__Work item__.
Go through the data below and repeat it exactly, skipping each picture.

__Supplied data__.
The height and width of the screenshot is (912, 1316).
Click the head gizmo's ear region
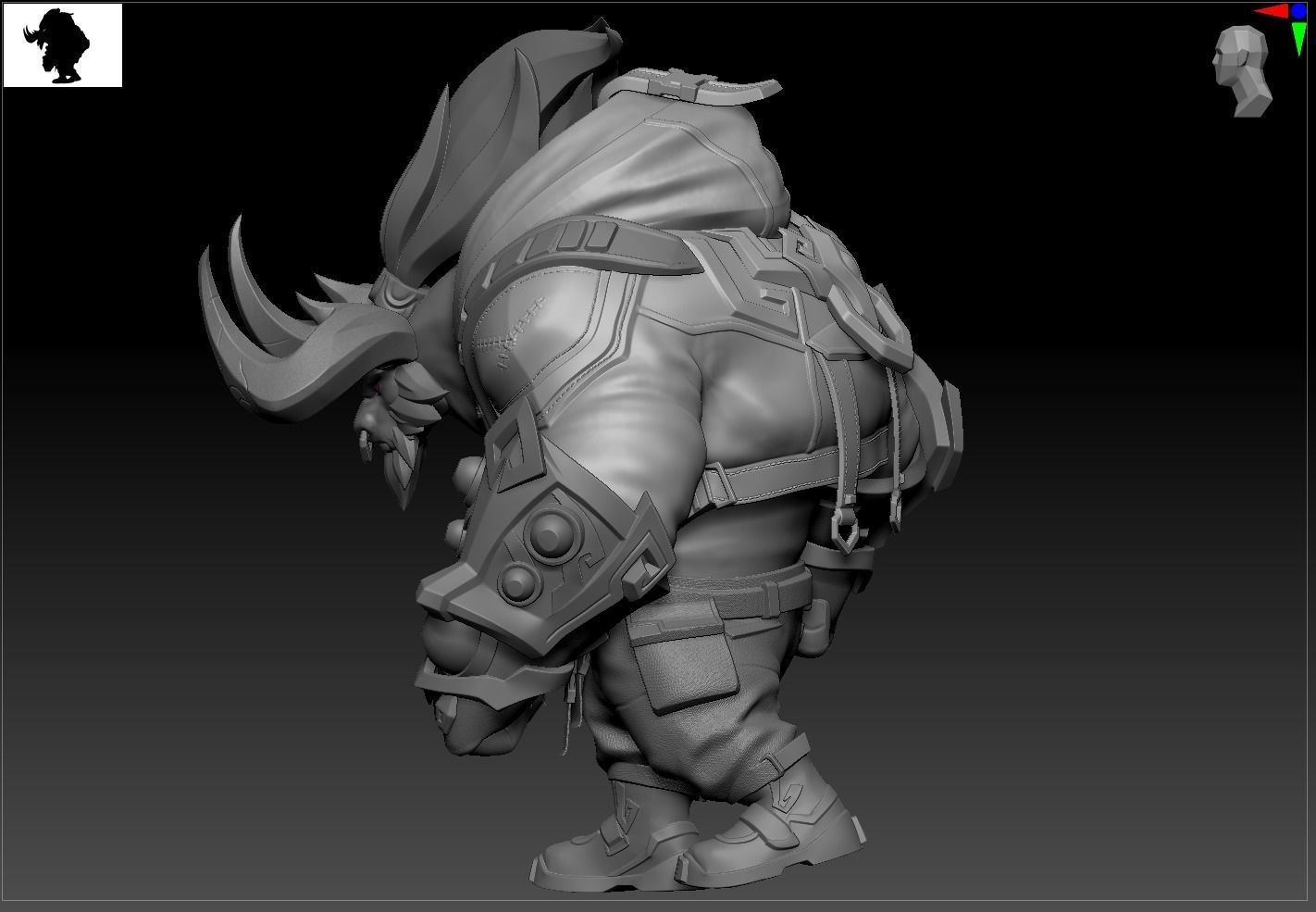[x=1243, y=57]
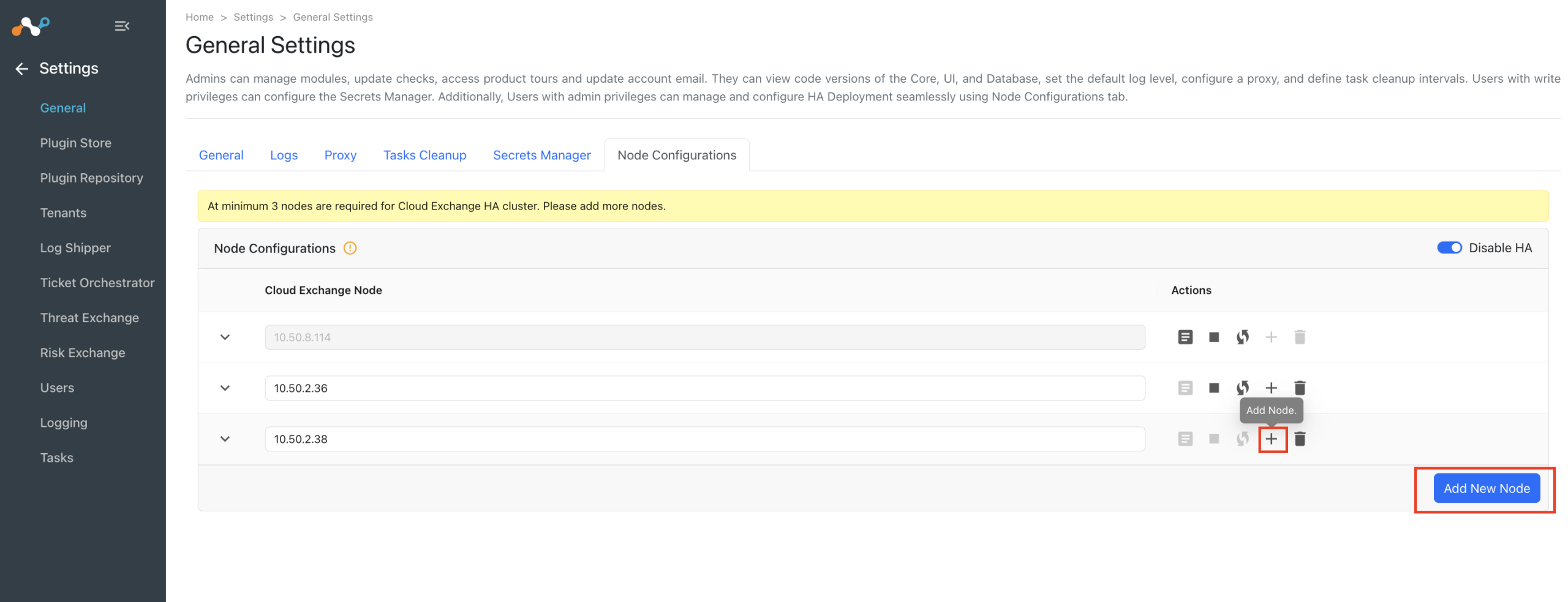Delete node 10.50.2.36 with trash icon
Viewport: 1568px width, 602px height.
coord(1299,388)
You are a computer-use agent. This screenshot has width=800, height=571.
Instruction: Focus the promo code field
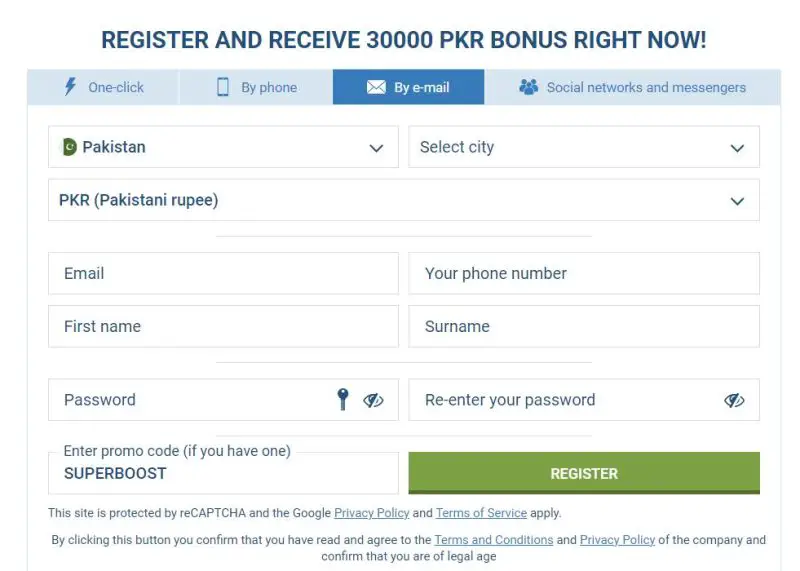(223, 473)
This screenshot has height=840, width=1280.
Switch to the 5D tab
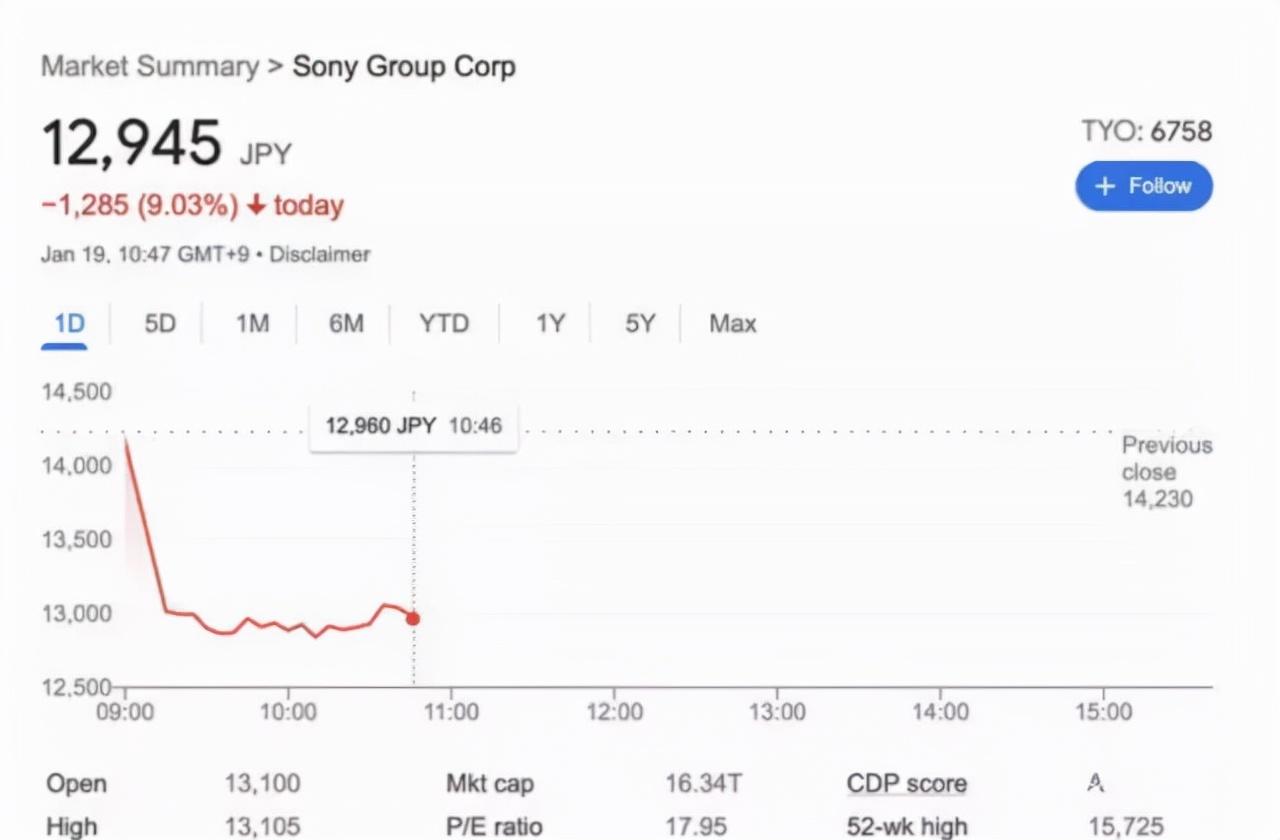click(x=159, y=324)
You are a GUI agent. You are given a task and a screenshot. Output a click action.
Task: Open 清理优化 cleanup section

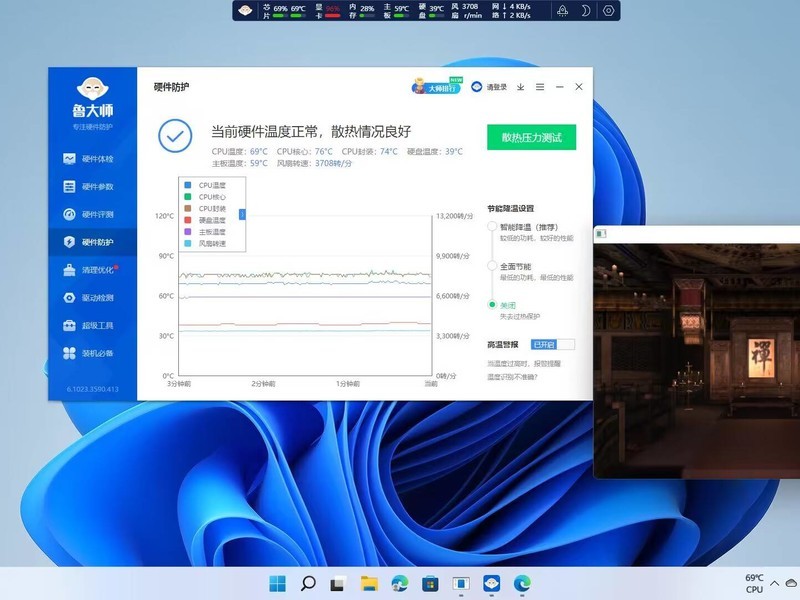[x=90, y=270]
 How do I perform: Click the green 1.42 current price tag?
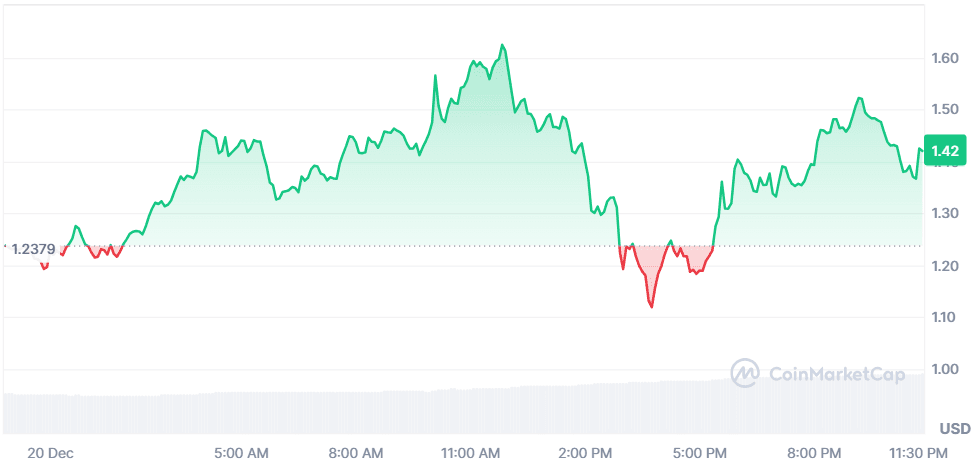click(x=945, y=151)

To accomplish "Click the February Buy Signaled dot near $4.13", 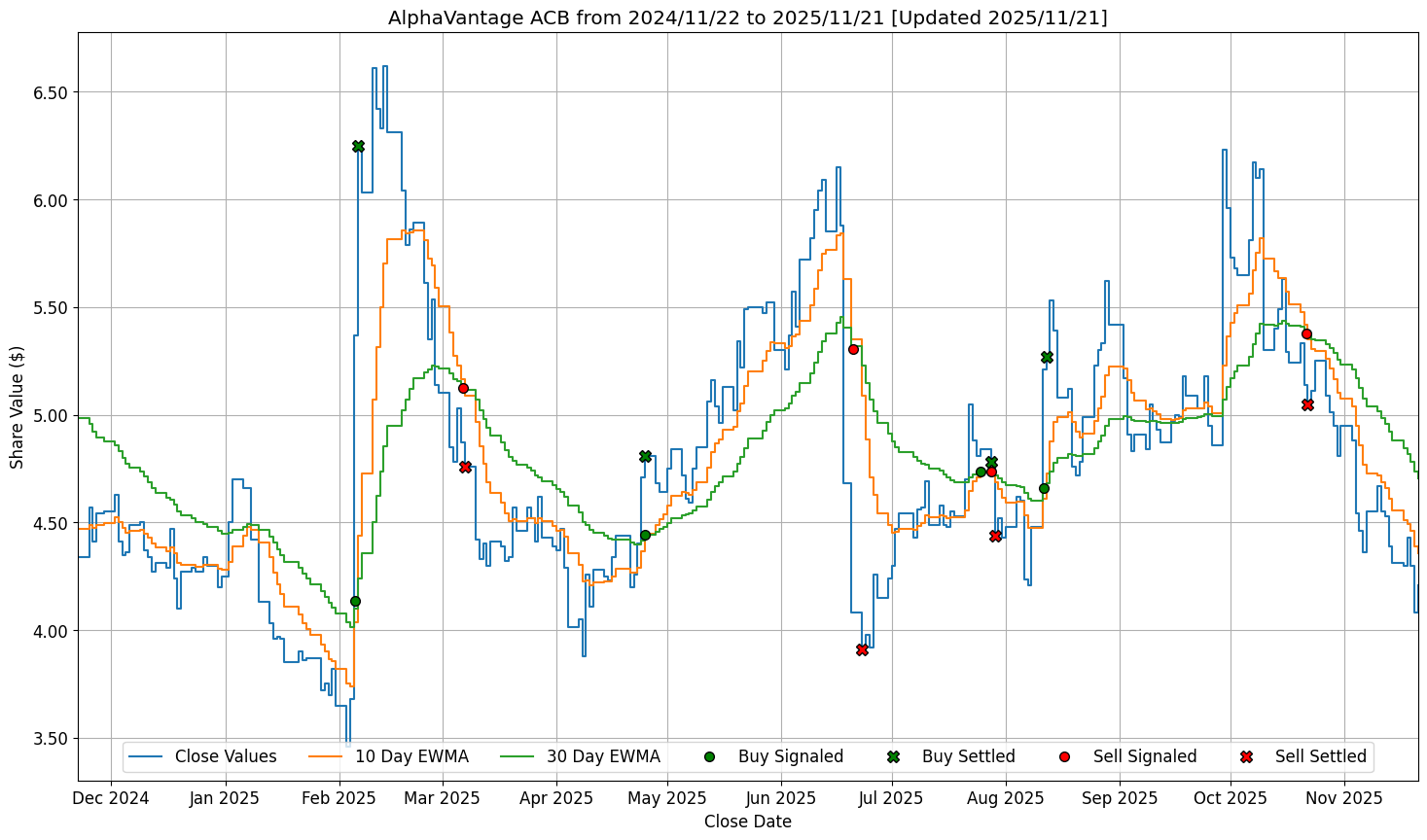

__Answer below__.
The height and width of the screenshot is (912, 1316).
Click the head gizmo's ear region
[x=1243, y=57]
Delete node 10.50.2.36 with trash icon
Viewport: 1568px width, 602px height.
coord(1299,388)
You are a computer-use agent. This screenshot has width=800, height=571.
Instruction: Focus the promo code field
(223, 473)
This screenshot has height=840, width=1280.
Switch to the 5D tab
click(x=159, y=324)
You are a GUI agent. You are given a task and a screenshot. Output a click action.
Task: Open 清理优化 cleanup section

[x=90, y=270]
 How do I perform: Click the green 1.42 current price tag?
click(x=945, y=151)

To accomplish "Click the February Buy Signaled dot near $4.13", 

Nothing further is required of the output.